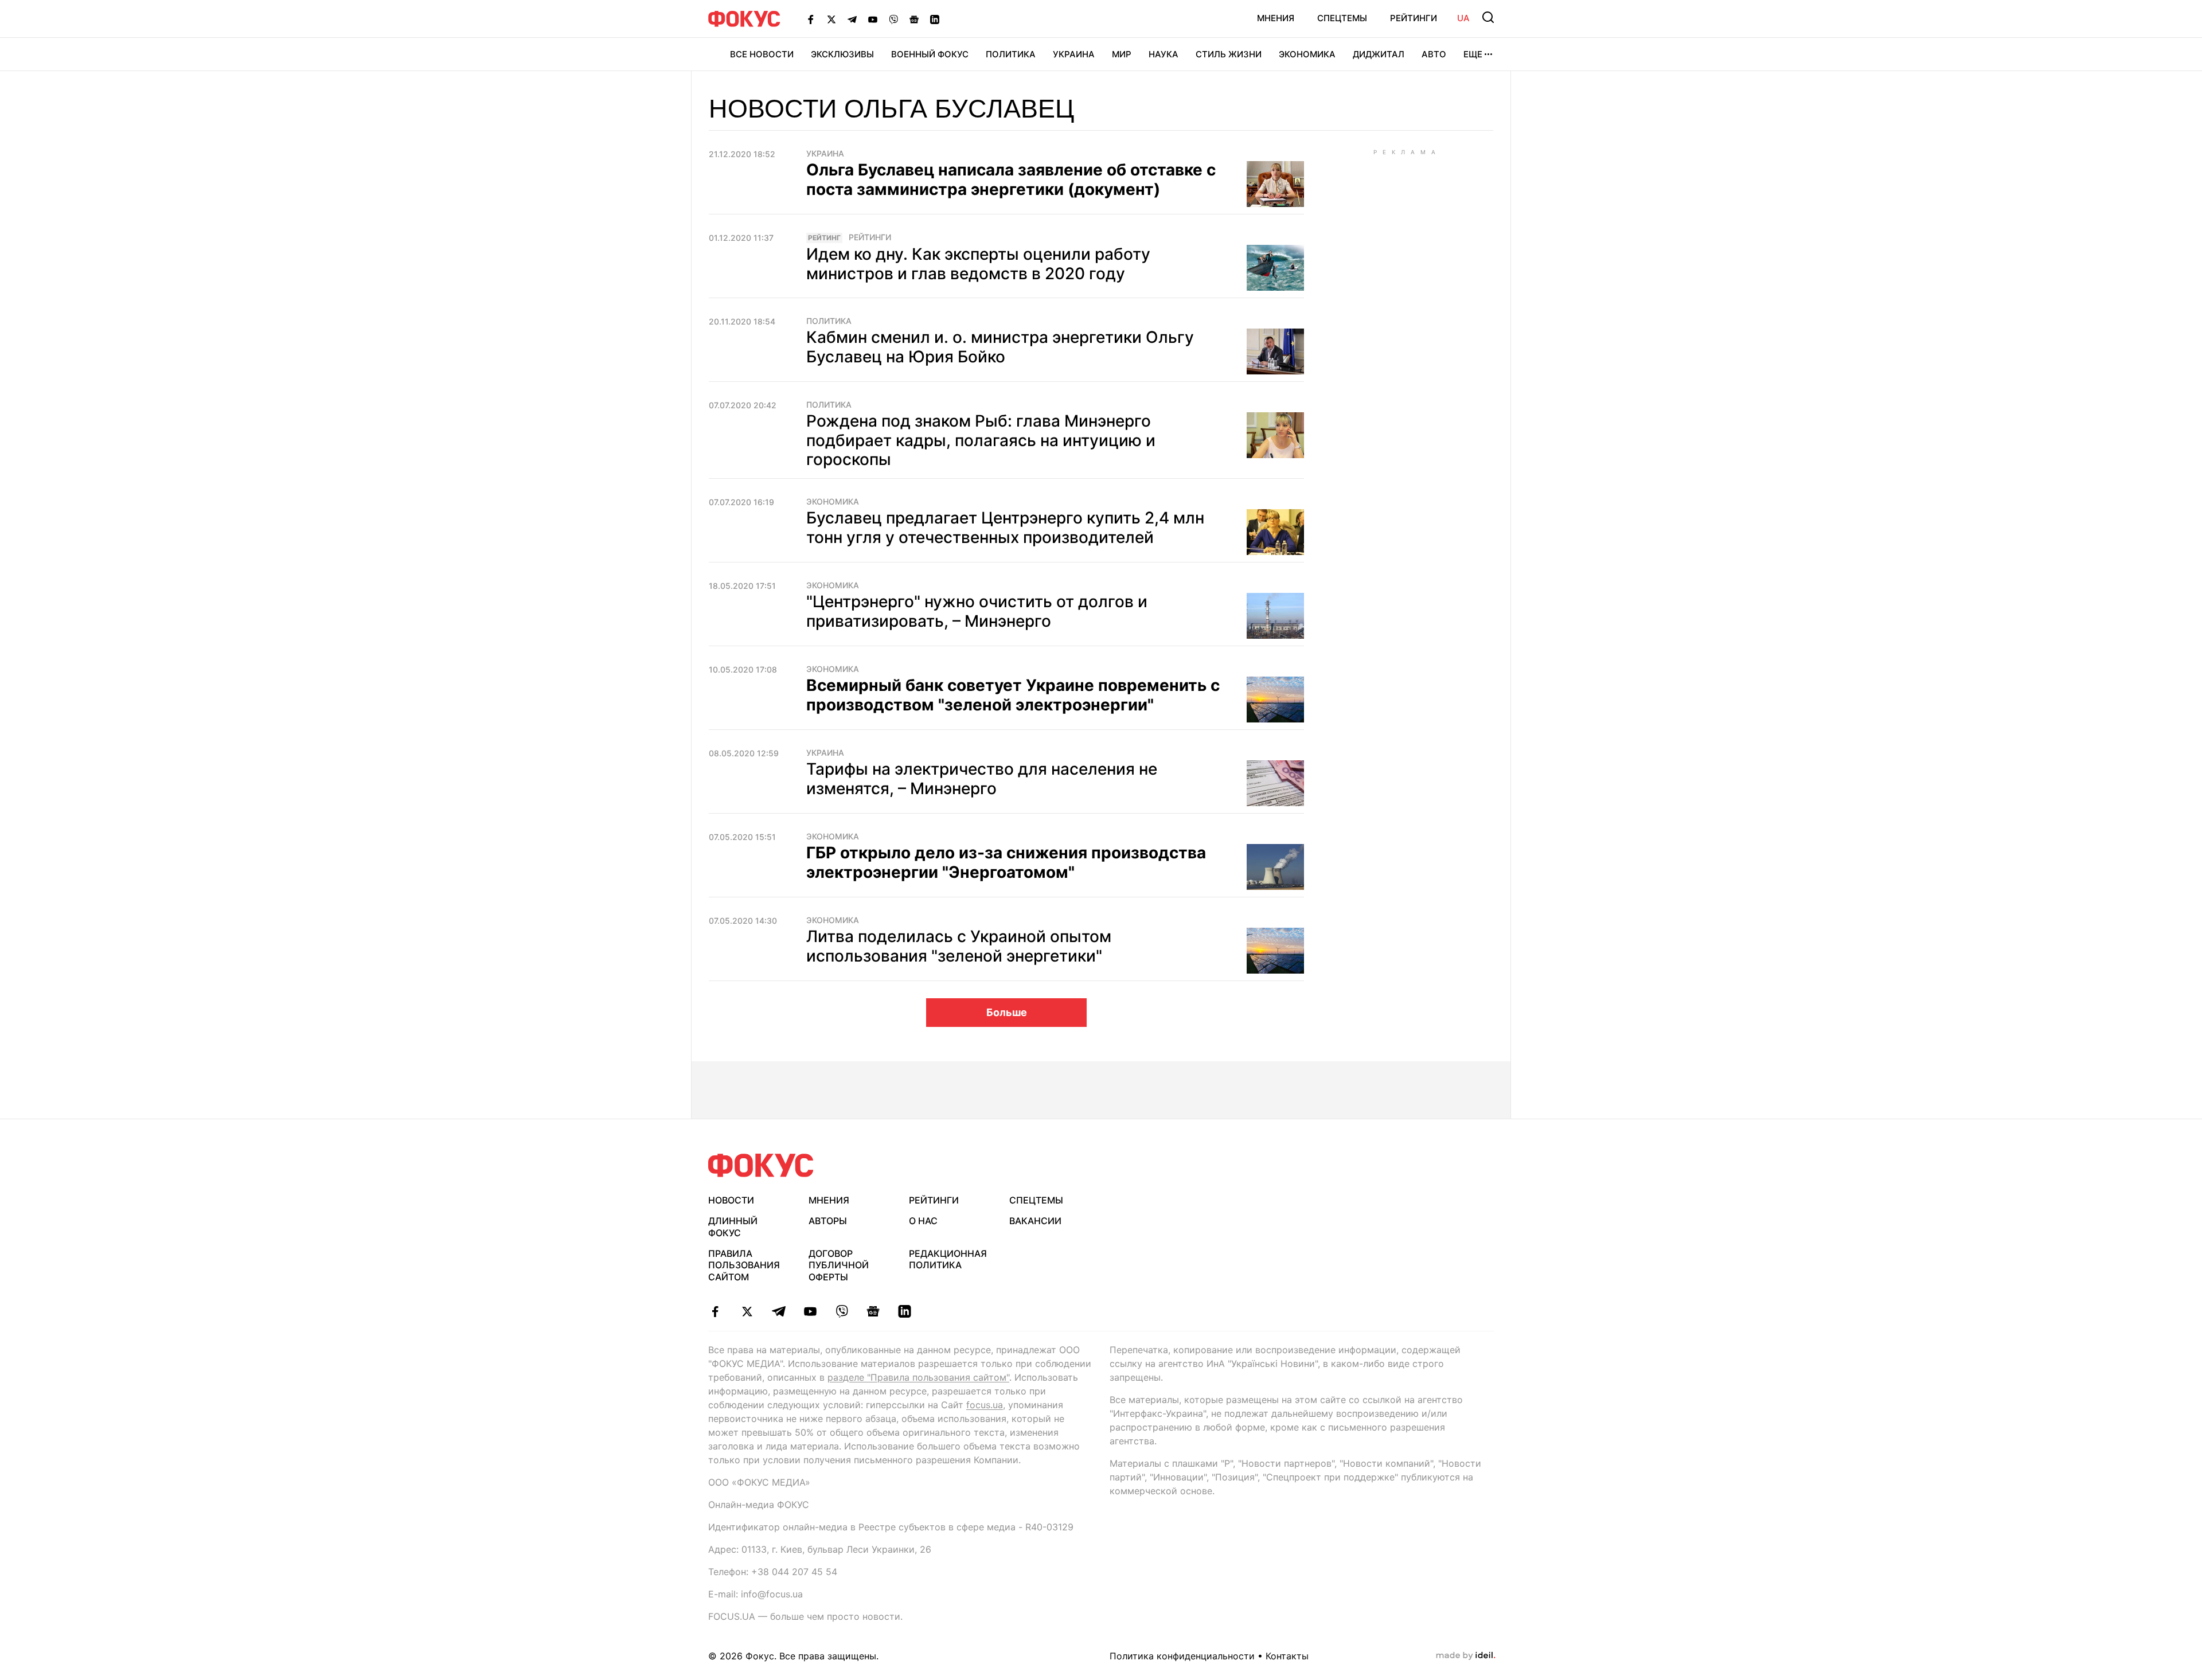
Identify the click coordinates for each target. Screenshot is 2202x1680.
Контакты (1287, 1656)
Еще (1472, 54)
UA (1463, 18)
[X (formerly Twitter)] (831, 19)
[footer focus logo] (761, 1165)
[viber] (841, 1311)
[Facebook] (811, 19)
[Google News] (914, 19)
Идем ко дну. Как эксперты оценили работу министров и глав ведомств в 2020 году (978, 263)
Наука (1163, 54)
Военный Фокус (930, 54)
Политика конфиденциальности (1182, 1656)
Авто (1434, 54)
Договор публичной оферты (839, 1265)
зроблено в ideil (1465, 1656)
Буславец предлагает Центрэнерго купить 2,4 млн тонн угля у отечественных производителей (1005, 527)
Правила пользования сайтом (744, 1265)
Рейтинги (1413, 18)
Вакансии (1035, 1220)
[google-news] (873, 1311)
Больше (1006, 1012)
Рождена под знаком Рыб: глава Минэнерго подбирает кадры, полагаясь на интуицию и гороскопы (980, 440)
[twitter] (747, 1311)
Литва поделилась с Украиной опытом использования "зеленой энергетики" (958, 946)
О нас (923, 1220)
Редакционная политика (948, 1259)
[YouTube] (872, 19)
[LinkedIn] (934, 19)
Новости (731, 1200)
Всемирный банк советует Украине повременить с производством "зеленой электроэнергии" (1013, 694)
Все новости (762, 54)
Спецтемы (1342, 18)
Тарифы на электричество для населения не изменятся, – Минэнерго (981, 778)
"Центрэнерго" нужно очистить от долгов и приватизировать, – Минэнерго (976, 611)
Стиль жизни (1229, 54)
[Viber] (893, 19)
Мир (1121, 54)
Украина (1074, 54)
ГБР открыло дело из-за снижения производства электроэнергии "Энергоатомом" (1006, 862)
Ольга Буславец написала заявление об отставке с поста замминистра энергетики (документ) (1011, 179)
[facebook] (715, 1311)
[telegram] (778, 1311)
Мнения (1275, 18)
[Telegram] (852, 19)
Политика (1011, 54)
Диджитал (1378, 54)
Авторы (828, 1220)
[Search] (1488, 17)
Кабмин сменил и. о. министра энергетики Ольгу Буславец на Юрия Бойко (1000, 346)
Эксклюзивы (842, 54)
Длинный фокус (733, 1226)
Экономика (1307, 54)
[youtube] (810, 1311)
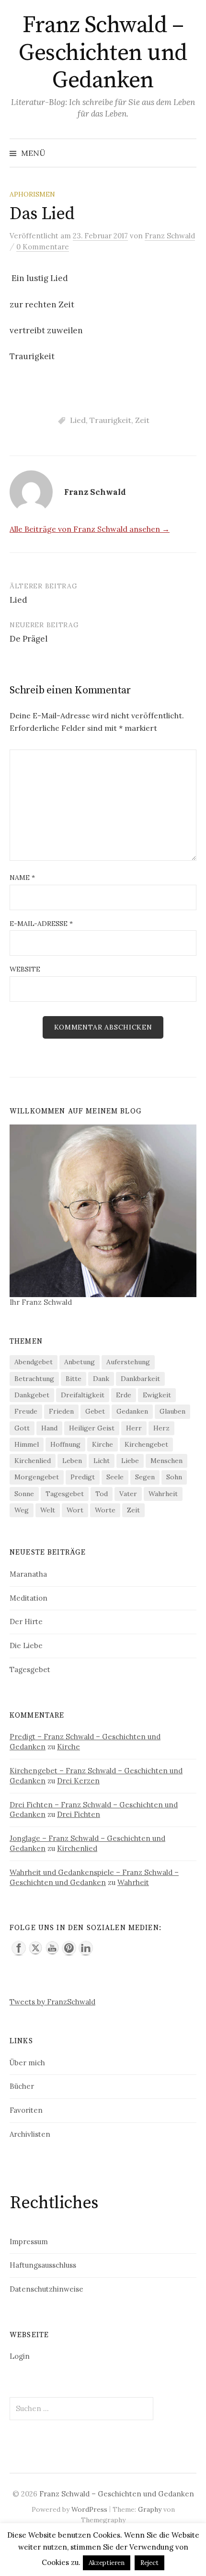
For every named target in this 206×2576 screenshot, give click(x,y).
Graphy (149, 2509)
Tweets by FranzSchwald (52, 2001)
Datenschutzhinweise (46, 2289)
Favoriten (26, 2110)
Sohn (174, 1477)
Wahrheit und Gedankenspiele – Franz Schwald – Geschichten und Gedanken (94, 1877)
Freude (25, 1411)
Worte (105, 1510)
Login (20, 2356)
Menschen (166, 1460)
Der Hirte (26, 1621)
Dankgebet (31, 1395)
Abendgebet (33, 1362)
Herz (161, 1428)
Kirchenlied (32, 1460)
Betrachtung (34, 1378)
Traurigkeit (110, 420)
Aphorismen (32, 194)
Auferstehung (128, 1362)
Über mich (27, 2062)
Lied (78, 420)
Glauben (172, 1411)
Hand (49, 1428)
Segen (145, 1477)
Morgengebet (36, 1477)
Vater (128, 1493)
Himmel (26, 1444)
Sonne (24, 1493)
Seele (115, 1477)
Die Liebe (26, 1645)
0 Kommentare (42, 246)
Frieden (61, 1411)
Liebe (130, 1460)
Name (22, 877)
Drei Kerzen (78, 1780)
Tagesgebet (65, 1493)
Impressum (29, 2241)
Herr (134, 1428)
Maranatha (28, 1574)
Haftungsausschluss (43, 2265)
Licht (101, 1460)
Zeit (142, 420)
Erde (123, 1395)
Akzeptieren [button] (107, 2563)
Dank (101, 1378)
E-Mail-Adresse (41, 923)
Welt (47, 1510)
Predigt (82, 1477)
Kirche (102, 1444)
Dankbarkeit (140, 1378)
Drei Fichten (78, 1814)
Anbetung (79, 1362)
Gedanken (132, 1411)
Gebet (95, 1411)
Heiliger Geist (91, 1428)
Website (25, 969)
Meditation (28, 1598)
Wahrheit (163, 1493)
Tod (101, 1493)
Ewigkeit (157, 1395)
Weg (21, 1510)
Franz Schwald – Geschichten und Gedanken (103, 53)
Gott (22, 1428)
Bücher (22, 2086)
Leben (72, 1460)
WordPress (89, 2509)
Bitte (73, 1378)
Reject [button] (149, 2563)
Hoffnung (65, 1444)
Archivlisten (30, 2134)
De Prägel (28, 638)
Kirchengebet (146, 1444)
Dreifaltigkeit (82, 1395)
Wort (75, 1510)
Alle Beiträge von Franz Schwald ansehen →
* * *
> Required work:
Would you restate the records above word for word and exclude the pictures?

> Response for this exercise:
Identify the click coordinates for each target. Screenshot is 2202x1680.
Контакты (1287, 1656)
Еще (1472, 54)
UA (1463, 18)
[X (formerly Twitter)] (831, 19)
[footer focus logo] (761, 1165)
[viber] (841, 1311)
[Facebook] (811, 19)
[Google News] (914, 19)
Идем ко дну. Как эксперты оценили работу министров и глав ведомств в 2020 году (978, 263)
Наука (1163, 54)
Военный Фокус (930, 54)
Политика конфиденциальности (1182, 1656)
Авто (1434, 54)
Договор публичной оферты (839, 1265)
зроблено в ideil (1465, 1656)
Буславец предлагает Центрэнерго купить 2,4 млн тонн угля у отечественных производителей (1005, 527)
Правила пользования сайтом (744, 1265)
Рейтинги (1413, 18)
Вакансии (1035, 1220)
[google-news] (873, 1311)
Больше (1006, 1012)
Рождена под знаком Рыб: глава Минэнерго подбирает кадры, полагаясь на интуицию и гороскопы (980, 440)
[twitter] (747, 1311)
Литва поделилась с Украиной опытом использования "зеленой энергетики" (958, 946)
О нас (923, 1220)
Редакционная политика (948, 1259)
[YouTube] (872, 19)
[LinkedIn] (934, 19)
Новости (731, 1200)
Всемирный банк советует Украине повременить с производством "зеленой электроэнергии" (1013, 694)
Все новости (762, 54)
Спецтемы (1342, 18)
Тарифы на электричество для населения не изменятся, – Минэнерго (981, 778)
"Центрэнерго" нужно очистить от долгов и приватизировать, – Минэнерго (976, 611)
Стиль жизни (1229, 54)
[Viber] (893, 19)
Мир (1121, 54)
Украина (1074, 54)
ГБР открыло дело из-за снижения производства электроэнергии "Энергоатомом" (1006, 862)
Ольга Буславец написала заявление об отставке с поста замминистра энергетики (документ) (1011, 179)
[facebook] (715, 1311)
[telegram] (778, 1311)
Мнения (1275, 18)
[Telegram] (852, 19)
Политика (1011, 54)
Диджитал (1378, 54)
Авторы (828, 1220)
[Search] (1488, 17)
Кабмин сменил и. о. министра энергетики Ольгу Буславец на Юрия Бойко (1000, 346)
Эксклюзивы (842, 54)
Длинный фокус (733, 1226)
Экономика (1307, 54)
[youtube] (810, 1311)
For every named target in this 206×2576 screenshot, give click(x,y).
Graphy (149, 2509)
Tweets by FranzSchwald (52, 2001)
Datenschutzhinweise (46, 2289)
Favoriten (26, 2110)
Sohn (174, 1477)
Wahrheit und Gedankenspiele – Franz Schwald – Geschichten und Gedanken (94, 1877)
Freude (25, 1411)
Worte (105, 1510)
Login (20, 2356)
Menschen (166, 1460)
Der Hirte (26, 1621)
Dankgebet (31, 1395)
Abendgebet (33, 1362)
Herz (161, 1428)
Kirchenlied (32, 1460)
Betrachtung (34, 1378)
Traurigkeit (110, 420)
Aphorismen (32, 194)
Auferstehung (128, 1362)
Über mich (27, 2062)
Lied (78, 420)
Glauben (172, 1411)
Hand (49, 1428)
Segen (145, 1477)
Morgengebet (36, 1477)
Vater (128, 1493)
Himmel (26, 1444)
Sonne (24, 1493)
Seele (115, 1477)
Die Liebe (26, 1645)
0 Kommentare (42, 246)
Frieden (61, 1411)
Liebe (130, 1460)
Name (22, 877)
Drei Kerzen (78, 1780)
Tagesgebet (65, 1493)
Impressum (29, 2241)
Herr (134, 1428)
Maranatha (28, 1574)
Haftungsausschluss (43, 2265)
Licht (101, 1460)
Zeit (142, 420)
Erde (123, 1395)
Akzeptieren [button] (107, 2563)
Dank (101, 1378)
E-Mail-Adresse (41, 923)
Welt (47, 1510)
Predigt (82, 1477)
Kirche (102, 1444)
Dankbarkeit (140, 1378)
Drei Fichten (78, 1814)
Anbetung (79, 1362)
Gedanken (132, 1411)
Gebet (95, 1411)
Heiliger Geist (91, 1428)
Website (25, 969)
Meditation (28, 1598)
Wahrheit (163, 1493)
Tod (101, 1493)
Ewigkeit (157, 1395)
Weg (21, 1510)
Franz Schwald – Geschichten und Gedanken (103, 53)
Gott (22, 1428)
Bücher (22, 2086)
Leben (72, 1460)
WordPress (89, 2509)
Bitte (73, 1378)
Reject [button] (149, 2563)
Hoffnung (65, 1444)
Archivlisten (30, 2134)
De Prägel (28, 638)
Kirchengebet (146, 1444)
Dreifaltigkeit (82, 1395)
Wort (75, 1510)
Alle Beiträge von Franz Schwald ansehen →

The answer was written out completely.